Les avancées enregistrées dans le domaine de la lutte contre le blanchiment de capitaux et le financement du terrorisme (LCB/FT), impulsées par la Commission de Supervision des Assurances (CSA), ont permis la consolidation d’un cadre juridique à la fois exigeant et évolutif, fondé sur les principes de cohérence, de progressivité et d’adaptation aux spécificités du secteur. Néanmoins, au-delà de la solidité du dispositif normatif, son efficacité réelle repose sur sa capacité à être pleinement intégré aux structures existantes, à irriguer les pratiques professionnelles et à s’ancrer durablement dans les processus opérationnels. C’est dans cette perspective d’appropriation progressive et de déclinaison concrète qu’est inscrite l’élaboration d’un ensemble de Règlements et de Lignes directrices clairs et structurants, pensés comme des outils d’orientation, de clarification et d’accompagnement pour garantir une mise en œuvre harmonisée, pragmatique et conforme aux objectifs initiaux.
Longtemps considéré comme un secteur faiblement exposé aux risques LCB/FT, le marché des assurances évolue, aujourd’hui, dans un environnement en profonde mutation. L’essor du numérique, l’émergence de nouveaux canaux de distribution, ainsi que l’évolution des comportements assurantiels complexifient les risques et appellent à une vigilance accrue.
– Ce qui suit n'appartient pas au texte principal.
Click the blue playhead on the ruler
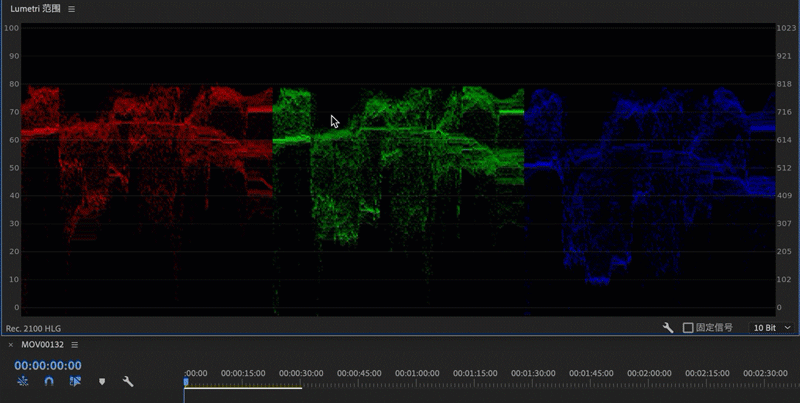 pos(186,381)
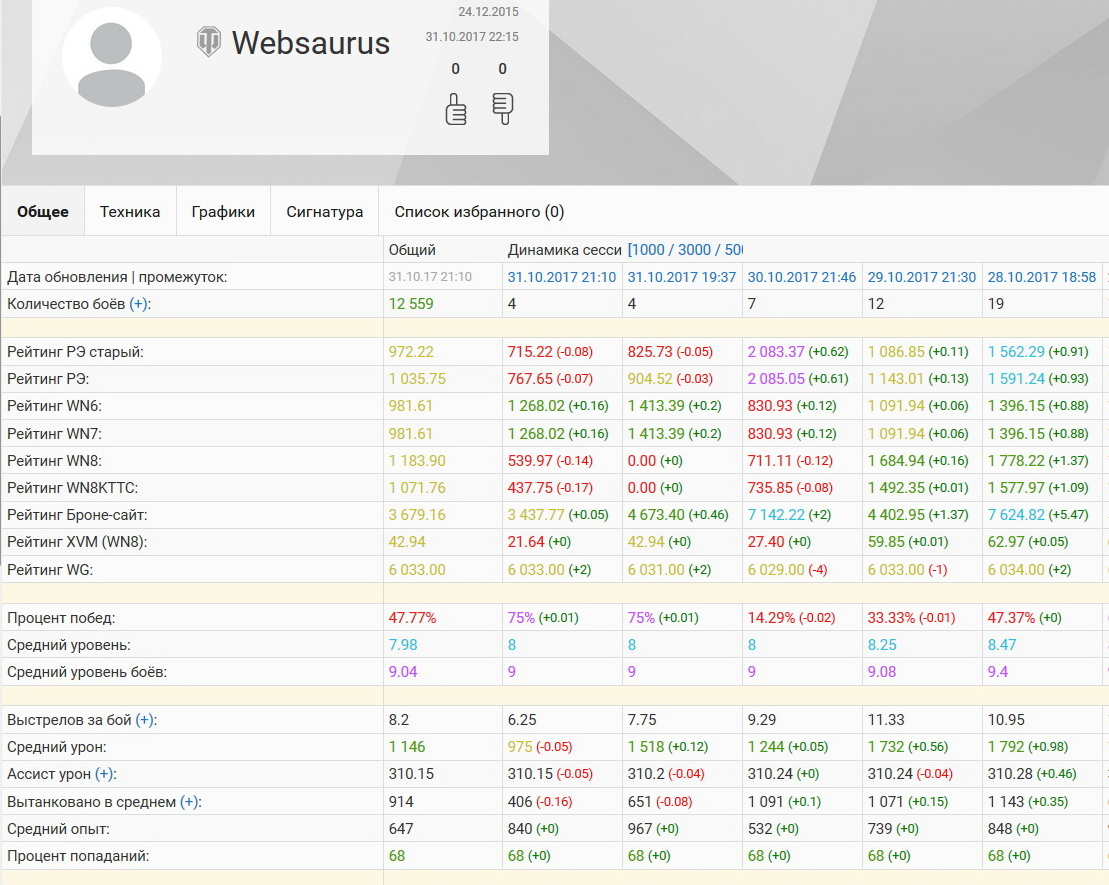This screenshot has height=885, width=1109.
Task: Open the player avatar image
Action: tap(112, 58)
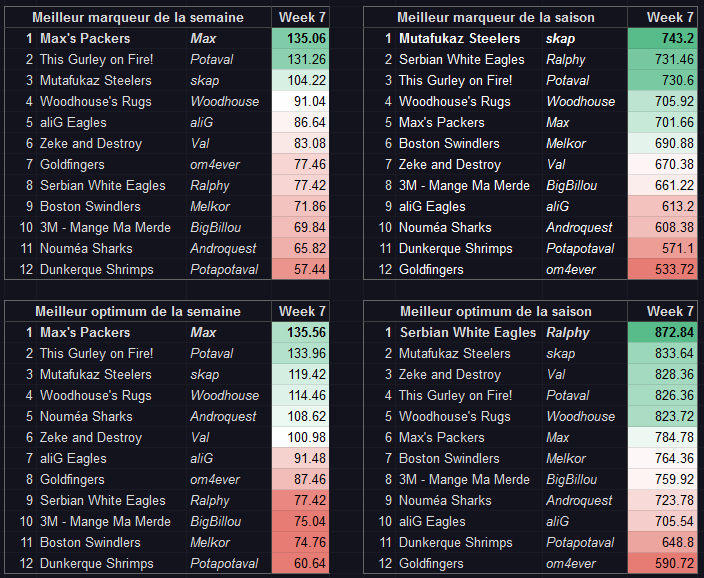Click the owner "Max" beside the 135.06 score
Image resolution: width=704 pixels, height=578 pixels.
203,38
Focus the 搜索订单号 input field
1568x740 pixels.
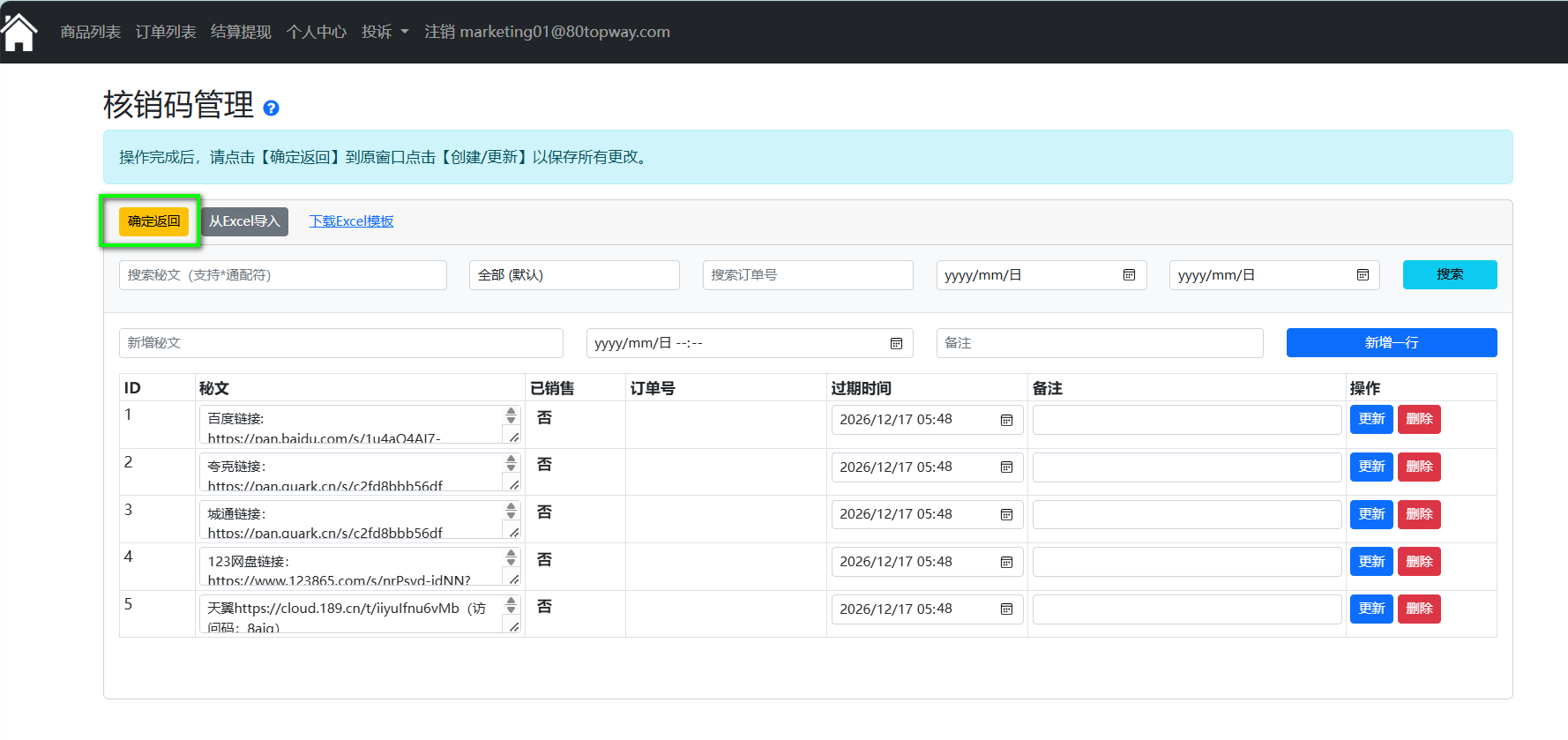coord(807,275)
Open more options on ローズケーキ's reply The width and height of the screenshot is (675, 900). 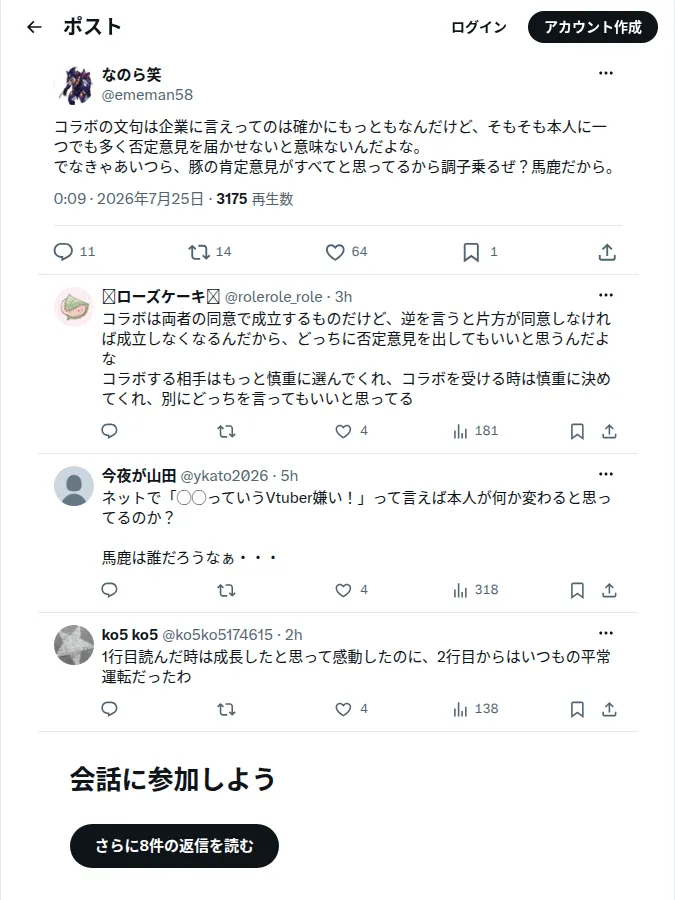tap(606, 295)
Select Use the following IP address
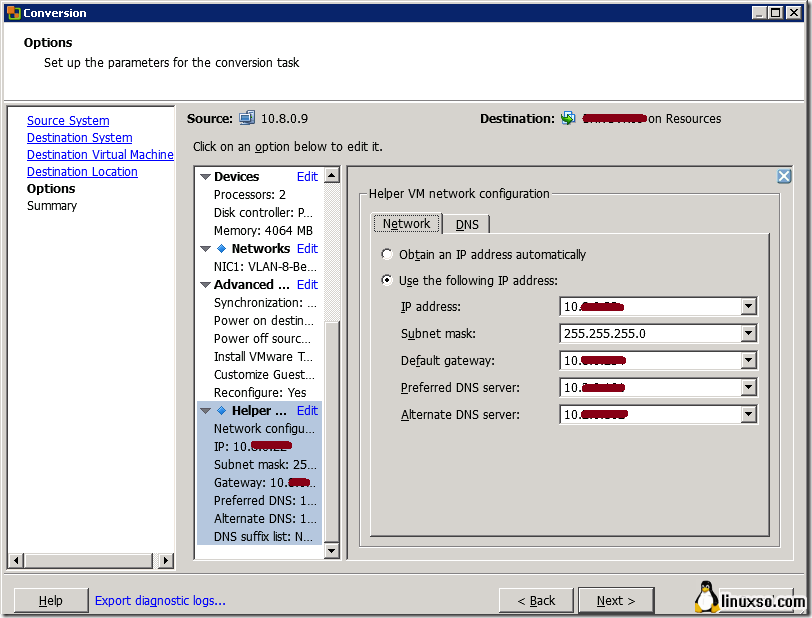Screen dimensions: 812x618 pyautogui.click(x=387, y=281)
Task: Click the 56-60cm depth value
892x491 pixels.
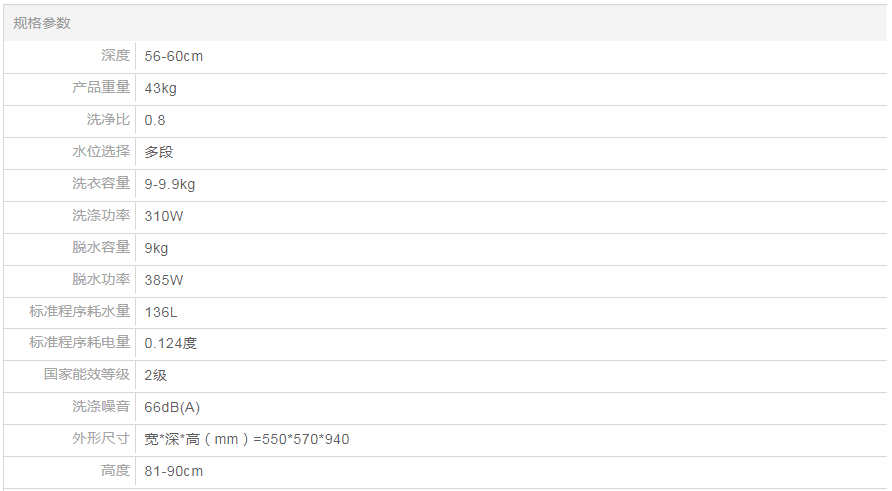Action: [173, 56]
Dans ce nouveau contexte, la conformité dépasse le cadre strictement réglementaire pour devenir un vecteur de gouvernance, de confiance et de crédibilité.
Au cœur de cette transformation, la connaissance-client (démarche dite KYC) s’impose comme une exigence stratégique. Elle mobilise des outils technologiques avancés, mais requiert également une appropriation transversale par l’ensemble des fonctions de l’entreprise. Plus qu’un simple processus, il s’agit d’un changement de posture qui engage les acteurs à revoir leurs pratiques et à inscrire la conformité dans leur fonctionnement quotidien.
Par ailleurs, les évolutions du contexte international —tensions géopolitiques, volatilité économique, exigences de transparence renforcées— imposent aux institutions financières des capacités d’adaptation continues. Certaines compagnies d’assurances prennent, dès à présent, la mesure de ces enjeux en investissant dans la formation, en structurant des dispositifs d’intelligence économique et en intégrant l’analyse prospective dans leur pilotage stratégique.
Ces efforts traduisent une ambition partagée : inscrire la conformité dans une démarche de long terme, à la fois comme levier de maîtrise des risques, facteur de résilience et condition essentielle de compétitivité. Le développement d’une culture de conformité commune, fondée sur la rigueur, la transparence et l’intelligence collective, constitue un objectif stratégique pour l’ensemble des parties prenantes du secteur.
Il ne s’agit plus seulement de répondre à une obligation réglementaire, mais surtout d’ancrer la conformité comme une composante essentielle de la gouvernance et du développement durable
La transformation engagée repose sur l’appropriation de nouveaux réflexes, sur la mobilisation de l’ensemble des acteurs du secteur, et sur un renforcement continu des capacités organisationnelles. En définitive, la conformité s’impose, désormais, non plus comme une fin en soi, mais comme une condition nécessaire à la consolidation d’un secteur des assurances robuste, crédible et résolument tourné vers l’avenir.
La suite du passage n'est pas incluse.